Las cosas que le decimos a nuestro padre quedarán en la intimidad familiar. Tras los cinco minutos más lamentables de nuestra vida, entre sollozos y con las gafas empañadas por esa mezcla de aliento, lágrimas y mascarilla, decimos adiós para siempre a nuestro padre, deseamos suerte al charlatán y desafortunado compañero, y obedecemos fielmente las instrucciones que nos indica el supervisor desde el otro lado de la puerta para despojarnos del material de protección.

Al salir, nos desinfectan suelas, manos, gafas y nos ponen nuevos guantes y mascarillas. El supervisor y su ayudante nos acompañan de nuevo a la salida. Otra vez silencio, distancia, oscuridad.

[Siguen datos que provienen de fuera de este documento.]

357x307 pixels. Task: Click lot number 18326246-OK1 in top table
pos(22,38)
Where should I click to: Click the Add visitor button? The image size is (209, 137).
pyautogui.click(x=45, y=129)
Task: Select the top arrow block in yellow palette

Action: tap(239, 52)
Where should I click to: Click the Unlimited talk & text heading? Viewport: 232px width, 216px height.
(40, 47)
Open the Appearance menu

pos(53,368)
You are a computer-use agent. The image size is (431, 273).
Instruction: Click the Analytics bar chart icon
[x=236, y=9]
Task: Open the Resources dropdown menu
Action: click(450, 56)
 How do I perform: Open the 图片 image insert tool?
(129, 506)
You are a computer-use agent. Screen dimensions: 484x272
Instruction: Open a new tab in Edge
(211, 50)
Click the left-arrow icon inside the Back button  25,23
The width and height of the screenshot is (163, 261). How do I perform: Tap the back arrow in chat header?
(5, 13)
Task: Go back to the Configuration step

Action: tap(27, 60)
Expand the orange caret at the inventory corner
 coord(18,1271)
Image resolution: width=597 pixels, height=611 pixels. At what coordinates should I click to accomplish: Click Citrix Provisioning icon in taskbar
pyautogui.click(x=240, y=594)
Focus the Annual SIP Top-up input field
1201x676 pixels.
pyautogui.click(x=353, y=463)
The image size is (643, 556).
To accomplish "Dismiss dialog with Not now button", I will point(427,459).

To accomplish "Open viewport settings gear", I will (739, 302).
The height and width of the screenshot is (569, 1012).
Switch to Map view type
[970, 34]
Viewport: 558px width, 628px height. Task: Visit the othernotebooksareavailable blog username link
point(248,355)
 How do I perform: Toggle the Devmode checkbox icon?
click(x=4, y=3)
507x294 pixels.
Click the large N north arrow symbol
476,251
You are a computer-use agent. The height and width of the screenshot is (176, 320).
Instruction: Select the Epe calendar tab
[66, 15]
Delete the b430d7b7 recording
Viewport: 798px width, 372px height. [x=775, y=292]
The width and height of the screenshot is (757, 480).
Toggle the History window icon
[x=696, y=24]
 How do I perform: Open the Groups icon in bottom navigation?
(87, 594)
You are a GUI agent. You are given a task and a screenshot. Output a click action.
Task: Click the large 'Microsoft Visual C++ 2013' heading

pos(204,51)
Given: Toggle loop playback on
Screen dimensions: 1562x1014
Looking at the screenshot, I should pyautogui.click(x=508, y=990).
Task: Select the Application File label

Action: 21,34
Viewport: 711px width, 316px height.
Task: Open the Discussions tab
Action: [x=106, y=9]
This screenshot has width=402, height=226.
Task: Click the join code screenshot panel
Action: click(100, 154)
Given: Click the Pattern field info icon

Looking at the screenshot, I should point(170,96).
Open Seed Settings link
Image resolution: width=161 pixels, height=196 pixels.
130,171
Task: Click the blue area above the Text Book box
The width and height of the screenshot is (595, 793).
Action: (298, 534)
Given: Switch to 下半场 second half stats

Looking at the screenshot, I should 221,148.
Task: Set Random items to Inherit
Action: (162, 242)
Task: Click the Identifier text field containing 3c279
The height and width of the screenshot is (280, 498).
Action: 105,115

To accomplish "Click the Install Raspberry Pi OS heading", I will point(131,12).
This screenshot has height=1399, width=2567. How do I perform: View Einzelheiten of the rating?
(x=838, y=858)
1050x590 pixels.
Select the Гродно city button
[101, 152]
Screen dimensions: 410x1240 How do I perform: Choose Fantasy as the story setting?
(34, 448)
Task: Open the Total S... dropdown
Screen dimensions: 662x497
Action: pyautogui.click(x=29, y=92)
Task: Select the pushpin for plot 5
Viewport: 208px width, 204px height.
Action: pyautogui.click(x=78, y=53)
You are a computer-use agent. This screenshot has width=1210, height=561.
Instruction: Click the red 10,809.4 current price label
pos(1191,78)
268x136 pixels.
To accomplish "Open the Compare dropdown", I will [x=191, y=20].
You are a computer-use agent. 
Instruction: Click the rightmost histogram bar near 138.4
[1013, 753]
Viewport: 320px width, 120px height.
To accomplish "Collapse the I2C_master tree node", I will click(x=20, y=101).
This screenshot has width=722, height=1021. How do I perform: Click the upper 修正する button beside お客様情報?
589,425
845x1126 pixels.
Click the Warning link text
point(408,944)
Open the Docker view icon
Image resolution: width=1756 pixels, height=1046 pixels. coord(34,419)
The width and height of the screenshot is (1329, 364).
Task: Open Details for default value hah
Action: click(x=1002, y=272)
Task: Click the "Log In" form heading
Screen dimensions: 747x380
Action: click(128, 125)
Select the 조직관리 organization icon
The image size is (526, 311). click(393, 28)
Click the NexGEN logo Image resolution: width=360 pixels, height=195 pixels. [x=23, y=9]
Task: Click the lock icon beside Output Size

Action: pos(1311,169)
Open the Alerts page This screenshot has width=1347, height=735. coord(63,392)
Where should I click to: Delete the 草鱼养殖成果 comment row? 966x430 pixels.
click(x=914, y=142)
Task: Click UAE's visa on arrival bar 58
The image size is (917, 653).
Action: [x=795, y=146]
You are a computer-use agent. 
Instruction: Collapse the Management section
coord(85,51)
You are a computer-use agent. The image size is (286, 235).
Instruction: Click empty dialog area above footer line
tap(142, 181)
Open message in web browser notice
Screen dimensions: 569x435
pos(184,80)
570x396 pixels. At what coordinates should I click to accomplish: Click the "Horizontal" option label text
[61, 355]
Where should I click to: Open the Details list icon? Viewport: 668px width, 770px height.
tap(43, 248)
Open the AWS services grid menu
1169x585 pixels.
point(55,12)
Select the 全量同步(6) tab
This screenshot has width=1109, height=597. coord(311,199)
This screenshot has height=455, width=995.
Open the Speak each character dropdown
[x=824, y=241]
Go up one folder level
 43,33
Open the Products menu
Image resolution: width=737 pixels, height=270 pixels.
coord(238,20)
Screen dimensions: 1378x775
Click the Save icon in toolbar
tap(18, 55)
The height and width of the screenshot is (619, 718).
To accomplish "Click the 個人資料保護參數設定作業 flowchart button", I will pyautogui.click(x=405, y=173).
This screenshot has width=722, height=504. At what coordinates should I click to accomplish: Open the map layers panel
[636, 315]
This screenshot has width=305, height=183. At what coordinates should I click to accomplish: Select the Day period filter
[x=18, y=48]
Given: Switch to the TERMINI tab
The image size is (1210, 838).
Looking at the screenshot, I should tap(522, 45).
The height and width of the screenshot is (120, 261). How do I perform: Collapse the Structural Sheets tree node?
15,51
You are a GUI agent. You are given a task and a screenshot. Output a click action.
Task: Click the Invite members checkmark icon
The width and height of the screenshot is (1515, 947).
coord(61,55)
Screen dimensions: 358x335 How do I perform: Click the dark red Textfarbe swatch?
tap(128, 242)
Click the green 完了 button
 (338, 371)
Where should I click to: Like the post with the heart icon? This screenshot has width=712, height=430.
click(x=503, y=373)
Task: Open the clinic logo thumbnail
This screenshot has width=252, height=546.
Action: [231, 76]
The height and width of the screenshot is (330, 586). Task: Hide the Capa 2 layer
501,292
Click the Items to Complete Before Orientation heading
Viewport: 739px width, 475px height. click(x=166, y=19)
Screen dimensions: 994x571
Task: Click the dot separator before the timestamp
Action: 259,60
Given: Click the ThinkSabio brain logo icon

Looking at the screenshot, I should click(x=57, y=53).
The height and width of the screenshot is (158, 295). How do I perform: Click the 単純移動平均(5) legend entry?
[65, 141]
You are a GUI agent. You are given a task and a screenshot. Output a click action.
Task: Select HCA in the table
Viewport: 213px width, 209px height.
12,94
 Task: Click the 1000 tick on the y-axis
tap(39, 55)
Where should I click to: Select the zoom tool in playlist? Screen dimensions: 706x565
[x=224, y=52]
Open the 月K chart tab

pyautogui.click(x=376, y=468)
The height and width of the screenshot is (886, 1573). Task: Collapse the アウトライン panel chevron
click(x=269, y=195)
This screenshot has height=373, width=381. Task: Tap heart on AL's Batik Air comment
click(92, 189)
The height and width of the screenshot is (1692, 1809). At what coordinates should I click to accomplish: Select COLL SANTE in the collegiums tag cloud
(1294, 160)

Aunque parece que esto está tocando a su fin, en realidad se trata de la primera casilla de la siguiente partida: nuestra madre. Ella aún no sabe nada de esta penúltima fase y que no va a poder tener con ella a sus siete hijos para consolarla.

Todo es surrealista y dramático, sí, pero algo que también duele mucho y no había visto venir son los abrazos y besos no dados. A mi padre, a mis hermanos, a mis hermanas, a mi madre. Ni siquiera abrazos de estraperlo, de contrabando, no hay abrazos, están prohibidos.

De vuelta a casa pienso en tantas y tantas familias que, como la nuestra, nos guardamos estos días los abrazos para cuando haya ocasión. Porque un abrazo con máscara y guantes no sirve, ni siquiera lo intentamos. Los abrazos tienen que ser piel con piel. Nos los dejamos a deber, pero algo me dice que ya no será lo mismo, sin el calor del momento, sin esa necesidad y cobijo que ofrece un abrazo de ánimo y amor entre hermanos cuando pierden a su padre. Cuántos abrazos se están perdiendo estos días y qué difícil va a ser recuperarlos.